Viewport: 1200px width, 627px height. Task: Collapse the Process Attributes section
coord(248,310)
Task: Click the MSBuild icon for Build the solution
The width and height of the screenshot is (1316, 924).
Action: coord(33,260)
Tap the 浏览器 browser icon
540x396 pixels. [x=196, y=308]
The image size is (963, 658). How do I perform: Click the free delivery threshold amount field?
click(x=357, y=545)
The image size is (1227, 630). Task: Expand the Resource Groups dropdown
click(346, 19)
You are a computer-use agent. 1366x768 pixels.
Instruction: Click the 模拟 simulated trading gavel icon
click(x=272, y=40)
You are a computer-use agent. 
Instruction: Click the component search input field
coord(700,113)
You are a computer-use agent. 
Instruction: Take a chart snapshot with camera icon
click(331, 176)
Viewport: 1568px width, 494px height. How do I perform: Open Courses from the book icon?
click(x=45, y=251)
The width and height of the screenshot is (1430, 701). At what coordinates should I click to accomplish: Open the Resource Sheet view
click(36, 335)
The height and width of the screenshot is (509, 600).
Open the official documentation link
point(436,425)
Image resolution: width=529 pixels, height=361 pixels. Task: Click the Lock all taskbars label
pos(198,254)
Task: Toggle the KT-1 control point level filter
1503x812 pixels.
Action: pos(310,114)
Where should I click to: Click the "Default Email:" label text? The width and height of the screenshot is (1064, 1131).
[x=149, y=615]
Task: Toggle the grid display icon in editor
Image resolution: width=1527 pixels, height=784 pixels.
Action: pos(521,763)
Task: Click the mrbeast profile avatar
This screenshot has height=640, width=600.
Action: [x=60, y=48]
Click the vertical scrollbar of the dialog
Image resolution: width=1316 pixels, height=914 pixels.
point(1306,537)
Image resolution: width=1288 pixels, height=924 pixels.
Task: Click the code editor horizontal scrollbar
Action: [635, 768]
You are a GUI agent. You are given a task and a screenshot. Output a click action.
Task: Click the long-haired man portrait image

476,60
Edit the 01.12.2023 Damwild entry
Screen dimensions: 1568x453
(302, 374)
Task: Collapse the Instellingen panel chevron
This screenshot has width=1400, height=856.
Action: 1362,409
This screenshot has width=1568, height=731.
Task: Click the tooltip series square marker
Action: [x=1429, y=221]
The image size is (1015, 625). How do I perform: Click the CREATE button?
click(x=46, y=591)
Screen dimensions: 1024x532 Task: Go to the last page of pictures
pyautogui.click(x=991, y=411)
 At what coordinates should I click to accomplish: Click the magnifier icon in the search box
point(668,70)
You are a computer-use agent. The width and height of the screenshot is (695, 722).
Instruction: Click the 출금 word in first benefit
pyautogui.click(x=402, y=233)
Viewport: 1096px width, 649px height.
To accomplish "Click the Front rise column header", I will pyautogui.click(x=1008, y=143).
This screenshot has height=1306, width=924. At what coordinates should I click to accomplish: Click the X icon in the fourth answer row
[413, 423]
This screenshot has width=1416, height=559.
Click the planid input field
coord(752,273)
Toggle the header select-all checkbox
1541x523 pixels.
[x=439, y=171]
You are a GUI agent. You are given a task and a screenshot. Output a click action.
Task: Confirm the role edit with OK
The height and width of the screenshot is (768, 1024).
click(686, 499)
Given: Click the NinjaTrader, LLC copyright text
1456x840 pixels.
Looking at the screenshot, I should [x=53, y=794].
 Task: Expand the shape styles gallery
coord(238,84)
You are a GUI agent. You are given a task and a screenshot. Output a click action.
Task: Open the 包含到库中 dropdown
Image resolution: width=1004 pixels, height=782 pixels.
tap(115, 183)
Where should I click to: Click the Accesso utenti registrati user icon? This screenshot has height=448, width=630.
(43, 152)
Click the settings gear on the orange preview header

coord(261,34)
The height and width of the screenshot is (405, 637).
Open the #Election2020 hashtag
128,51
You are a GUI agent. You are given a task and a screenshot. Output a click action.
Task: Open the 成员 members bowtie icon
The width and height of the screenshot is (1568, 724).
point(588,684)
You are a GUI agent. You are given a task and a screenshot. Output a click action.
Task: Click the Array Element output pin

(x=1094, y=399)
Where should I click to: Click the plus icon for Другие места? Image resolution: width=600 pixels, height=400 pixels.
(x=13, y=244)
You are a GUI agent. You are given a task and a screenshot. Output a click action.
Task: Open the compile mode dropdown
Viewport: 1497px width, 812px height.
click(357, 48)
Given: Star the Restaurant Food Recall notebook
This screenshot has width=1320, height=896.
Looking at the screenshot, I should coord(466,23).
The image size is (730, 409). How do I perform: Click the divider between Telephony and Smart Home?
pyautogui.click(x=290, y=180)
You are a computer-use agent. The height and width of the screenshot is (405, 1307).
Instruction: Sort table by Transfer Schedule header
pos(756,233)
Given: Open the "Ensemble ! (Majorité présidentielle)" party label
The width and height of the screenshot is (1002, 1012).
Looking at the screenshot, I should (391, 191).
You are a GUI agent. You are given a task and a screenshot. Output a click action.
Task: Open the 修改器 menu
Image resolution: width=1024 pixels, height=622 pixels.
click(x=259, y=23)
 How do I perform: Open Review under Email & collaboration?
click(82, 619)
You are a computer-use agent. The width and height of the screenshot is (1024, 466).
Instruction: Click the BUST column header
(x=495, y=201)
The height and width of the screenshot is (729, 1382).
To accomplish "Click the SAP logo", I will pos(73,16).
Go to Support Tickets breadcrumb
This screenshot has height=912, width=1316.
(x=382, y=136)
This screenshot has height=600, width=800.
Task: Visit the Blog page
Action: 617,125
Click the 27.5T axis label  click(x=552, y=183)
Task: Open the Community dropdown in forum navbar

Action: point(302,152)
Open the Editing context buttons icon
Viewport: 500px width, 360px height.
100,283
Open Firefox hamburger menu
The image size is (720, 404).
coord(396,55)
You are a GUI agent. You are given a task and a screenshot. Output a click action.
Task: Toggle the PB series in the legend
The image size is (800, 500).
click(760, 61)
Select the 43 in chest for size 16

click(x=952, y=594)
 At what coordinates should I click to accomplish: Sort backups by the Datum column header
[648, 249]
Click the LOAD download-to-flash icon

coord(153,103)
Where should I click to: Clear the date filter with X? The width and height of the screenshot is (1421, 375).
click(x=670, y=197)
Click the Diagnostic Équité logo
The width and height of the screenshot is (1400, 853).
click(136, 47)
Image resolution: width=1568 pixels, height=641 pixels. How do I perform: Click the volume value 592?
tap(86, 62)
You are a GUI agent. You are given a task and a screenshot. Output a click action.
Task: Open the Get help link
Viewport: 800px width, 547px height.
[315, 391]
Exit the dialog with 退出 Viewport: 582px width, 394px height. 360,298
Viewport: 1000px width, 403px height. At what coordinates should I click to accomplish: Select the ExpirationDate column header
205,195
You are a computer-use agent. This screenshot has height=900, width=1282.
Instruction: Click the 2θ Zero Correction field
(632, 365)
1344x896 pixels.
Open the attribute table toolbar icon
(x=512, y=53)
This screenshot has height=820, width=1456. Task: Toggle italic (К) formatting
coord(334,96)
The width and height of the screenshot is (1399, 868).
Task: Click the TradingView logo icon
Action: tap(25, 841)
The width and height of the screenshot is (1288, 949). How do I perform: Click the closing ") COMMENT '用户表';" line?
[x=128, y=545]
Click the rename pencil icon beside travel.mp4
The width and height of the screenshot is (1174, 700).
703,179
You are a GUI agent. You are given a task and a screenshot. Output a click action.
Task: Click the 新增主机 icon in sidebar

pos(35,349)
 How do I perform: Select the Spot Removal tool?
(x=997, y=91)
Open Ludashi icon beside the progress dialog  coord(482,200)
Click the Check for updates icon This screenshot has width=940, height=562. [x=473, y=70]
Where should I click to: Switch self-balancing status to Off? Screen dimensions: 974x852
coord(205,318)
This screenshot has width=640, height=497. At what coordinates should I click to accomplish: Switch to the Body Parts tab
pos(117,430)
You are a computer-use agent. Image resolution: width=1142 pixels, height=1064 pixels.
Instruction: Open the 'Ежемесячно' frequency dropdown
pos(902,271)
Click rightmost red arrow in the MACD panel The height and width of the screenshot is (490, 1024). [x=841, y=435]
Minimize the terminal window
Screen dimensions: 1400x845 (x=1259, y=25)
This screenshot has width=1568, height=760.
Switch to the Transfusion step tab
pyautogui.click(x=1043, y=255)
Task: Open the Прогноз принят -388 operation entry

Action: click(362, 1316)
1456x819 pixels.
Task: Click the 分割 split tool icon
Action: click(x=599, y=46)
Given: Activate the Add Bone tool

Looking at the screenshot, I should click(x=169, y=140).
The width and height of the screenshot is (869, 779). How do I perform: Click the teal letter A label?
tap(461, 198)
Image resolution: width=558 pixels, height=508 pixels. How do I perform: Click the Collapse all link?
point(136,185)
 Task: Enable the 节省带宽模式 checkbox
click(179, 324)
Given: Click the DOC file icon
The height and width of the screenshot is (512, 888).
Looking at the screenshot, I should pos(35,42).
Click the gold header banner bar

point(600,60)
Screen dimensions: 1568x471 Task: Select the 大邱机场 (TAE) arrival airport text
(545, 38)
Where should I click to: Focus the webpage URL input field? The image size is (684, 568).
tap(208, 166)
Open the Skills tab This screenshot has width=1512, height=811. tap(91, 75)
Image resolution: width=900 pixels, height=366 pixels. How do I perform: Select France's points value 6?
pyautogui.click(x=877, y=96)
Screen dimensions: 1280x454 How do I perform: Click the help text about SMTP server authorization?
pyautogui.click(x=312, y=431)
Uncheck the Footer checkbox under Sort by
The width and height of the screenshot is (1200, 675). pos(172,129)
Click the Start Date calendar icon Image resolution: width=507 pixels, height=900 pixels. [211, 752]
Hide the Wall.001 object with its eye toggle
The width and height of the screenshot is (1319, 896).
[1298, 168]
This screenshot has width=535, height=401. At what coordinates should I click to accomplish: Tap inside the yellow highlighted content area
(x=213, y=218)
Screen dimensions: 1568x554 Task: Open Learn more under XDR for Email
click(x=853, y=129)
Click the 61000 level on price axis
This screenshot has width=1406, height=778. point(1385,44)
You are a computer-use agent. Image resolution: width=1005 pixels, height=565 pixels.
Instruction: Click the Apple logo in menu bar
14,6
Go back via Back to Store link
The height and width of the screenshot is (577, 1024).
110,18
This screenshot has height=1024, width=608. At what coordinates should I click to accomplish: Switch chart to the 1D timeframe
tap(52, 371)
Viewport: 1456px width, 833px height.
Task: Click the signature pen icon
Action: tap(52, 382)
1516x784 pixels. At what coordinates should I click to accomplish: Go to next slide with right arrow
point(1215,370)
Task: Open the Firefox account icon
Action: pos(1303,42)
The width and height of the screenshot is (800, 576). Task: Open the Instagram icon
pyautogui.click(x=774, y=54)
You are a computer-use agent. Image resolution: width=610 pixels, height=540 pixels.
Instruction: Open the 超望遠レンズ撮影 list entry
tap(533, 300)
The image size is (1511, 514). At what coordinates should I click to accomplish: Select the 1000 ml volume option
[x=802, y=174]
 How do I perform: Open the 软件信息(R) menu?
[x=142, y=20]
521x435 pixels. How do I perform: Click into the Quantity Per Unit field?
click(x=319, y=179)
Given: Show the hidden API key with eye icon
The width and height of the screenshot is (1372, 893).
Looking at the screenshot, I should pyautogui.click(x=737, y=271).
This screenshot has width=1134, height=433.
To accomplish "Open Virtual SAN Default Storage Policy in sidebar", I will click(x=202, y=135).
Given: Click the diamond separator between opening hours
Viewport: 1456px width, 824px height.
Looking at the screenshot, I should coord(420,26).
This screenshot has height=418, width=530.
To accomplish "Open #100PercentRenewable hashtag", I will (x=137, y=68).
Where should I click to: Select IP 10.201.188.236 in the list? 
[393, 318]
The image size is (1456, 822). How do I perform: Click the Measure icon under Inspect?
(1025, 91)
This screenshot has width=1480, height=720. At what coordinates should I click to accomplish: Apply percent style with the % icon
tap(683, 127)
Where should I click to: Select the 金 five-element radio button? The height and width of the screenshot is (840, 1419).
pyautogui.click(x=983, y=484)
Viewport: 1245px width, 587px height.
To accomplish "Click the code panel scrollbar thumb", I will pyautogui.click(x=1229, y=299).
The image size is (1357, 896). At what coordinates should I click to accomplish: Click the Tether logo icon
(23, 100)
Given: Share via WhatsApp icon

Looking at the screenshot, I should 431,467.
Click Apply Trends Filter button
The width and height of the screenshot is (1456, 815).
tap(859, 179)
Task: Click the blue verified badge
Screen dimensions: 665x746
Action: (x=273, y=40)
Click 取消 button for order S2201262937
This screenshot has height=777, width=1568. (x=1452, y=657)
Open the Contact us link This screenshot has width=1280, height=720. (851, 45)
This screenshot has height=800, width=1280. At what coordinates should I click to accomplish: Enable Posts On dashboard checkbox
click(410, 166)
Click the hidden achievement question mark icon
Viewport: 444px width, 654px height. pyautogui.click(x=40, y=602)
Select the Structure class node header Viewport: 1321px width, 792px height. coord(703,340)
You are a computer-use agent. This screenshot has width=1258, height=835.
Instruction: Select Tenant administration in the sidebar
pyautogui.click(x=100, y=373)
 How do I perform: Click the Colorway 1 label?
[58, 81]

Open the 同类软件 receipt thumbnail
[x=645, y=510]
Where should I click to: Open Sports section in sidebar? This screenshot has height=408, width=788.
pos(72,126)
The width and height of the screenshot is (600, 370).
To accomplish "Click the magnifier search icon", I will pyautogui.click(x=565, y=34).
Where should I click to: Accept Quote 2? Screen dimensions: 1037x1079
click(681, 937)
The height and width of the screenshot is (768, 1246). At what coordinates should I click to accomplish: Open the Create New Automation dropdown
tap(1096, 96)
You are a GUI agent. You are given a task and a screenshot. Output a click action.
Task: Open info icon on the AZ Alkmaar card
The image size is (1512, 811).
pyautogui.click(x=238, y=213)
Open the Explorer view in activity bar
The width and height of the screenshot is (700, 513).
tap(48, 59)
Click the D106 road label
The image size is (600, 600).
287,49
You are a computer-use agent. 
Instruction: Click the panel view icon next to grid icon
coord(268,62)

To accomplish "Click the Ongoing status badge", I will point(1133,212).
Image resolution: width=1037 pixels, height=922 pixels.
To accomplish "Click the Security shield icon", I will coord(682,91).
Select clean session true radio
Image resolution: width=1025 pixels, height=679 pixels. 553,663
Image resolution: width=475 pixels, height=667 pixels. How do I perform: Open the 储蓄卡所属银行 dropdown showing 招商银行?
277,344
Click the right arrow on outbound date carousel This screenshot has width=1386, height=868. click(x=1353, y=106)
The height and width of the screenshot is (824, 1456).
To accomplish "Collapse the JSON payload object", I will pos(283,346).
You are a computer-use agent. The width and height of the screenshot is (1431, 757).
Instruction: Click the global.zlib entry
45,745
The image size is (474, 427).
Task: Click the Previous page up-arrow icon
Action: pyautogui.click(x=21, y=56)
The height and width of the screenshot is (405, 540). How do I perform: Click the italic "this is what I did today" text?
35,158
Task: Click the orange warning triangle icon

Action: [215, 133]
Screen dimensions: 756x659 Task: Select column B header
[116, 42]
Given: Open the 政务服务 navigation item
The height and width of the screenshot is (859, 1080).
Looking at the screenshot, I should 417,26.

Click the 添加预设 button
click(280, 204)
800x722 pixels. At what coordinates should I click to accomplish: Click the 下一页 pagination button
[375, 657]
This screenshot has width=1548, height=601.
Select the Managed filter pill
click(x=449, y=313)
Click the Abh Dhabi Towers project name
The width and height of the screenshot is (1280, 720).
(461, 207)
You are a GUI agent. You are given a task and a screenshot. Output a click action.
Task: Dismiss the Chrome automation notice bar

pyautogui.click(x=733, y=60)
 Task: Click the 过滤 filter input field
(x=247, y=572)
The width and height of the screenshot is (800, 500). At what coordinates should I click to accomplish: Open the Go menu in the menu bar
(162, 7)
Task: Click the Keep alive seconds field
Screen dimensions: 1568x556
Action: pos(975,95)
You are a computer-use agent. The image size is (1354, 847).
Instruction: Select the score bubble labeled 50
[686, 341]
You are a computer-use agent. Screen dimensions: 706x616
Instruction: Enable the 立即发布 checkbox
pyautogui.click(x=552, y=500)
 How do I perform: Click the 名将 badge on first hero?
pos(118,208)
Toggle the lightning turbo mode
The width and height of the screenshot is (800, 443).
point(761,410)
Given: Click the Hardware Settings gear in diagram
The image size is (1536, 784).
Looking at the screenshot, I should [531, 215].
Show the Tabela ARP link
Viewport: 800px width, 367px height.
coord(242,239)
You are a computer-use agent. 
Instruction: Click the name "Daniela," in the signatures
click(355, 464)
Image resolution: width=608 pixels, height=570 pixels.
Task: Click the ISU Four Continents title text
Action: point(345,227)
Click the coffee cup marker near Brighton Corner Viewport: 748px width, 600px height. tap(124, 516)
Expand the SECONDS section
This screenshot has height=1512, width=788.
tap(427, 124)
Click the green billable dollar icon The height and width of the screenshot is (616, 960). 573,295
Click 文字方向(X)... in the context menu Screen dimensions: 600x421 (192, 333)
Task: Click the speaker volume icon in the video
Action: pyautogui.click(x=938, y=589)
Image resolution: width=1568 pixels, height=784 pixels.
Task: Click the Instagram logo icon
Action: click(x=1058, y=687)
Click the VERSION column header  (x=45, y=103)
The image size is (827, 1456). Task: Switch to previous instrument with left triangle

::::::::

▸ **AIM OF THE TASK**
Produce the lines from the top of the listing through the "You are a computer-use agent. 1366x768" line exactly as they appear, with no additional output.

▸ **RESULT OF THIS TASK**
Viewport: 1200px width, 627px height. Task: Collapse the Process Attributes section
coord(248,310)
Task: Click the MSBuild icon for Build the solution
The width and height of the screenshot is (1316, 924).
Action: coord(33,260)
Tap the 浏览器 browser icon
540x396 pixels. [x=196, y=308]
The image size is (963, 658). How do I perform: Click the free delivery threshold amount field?
click(x=357, y=545)
The image size is (1227, 630). Task: Expand the Resource Groups dropdown
click(346, 19)
You are a computer-use agent. 1366x768 pixels.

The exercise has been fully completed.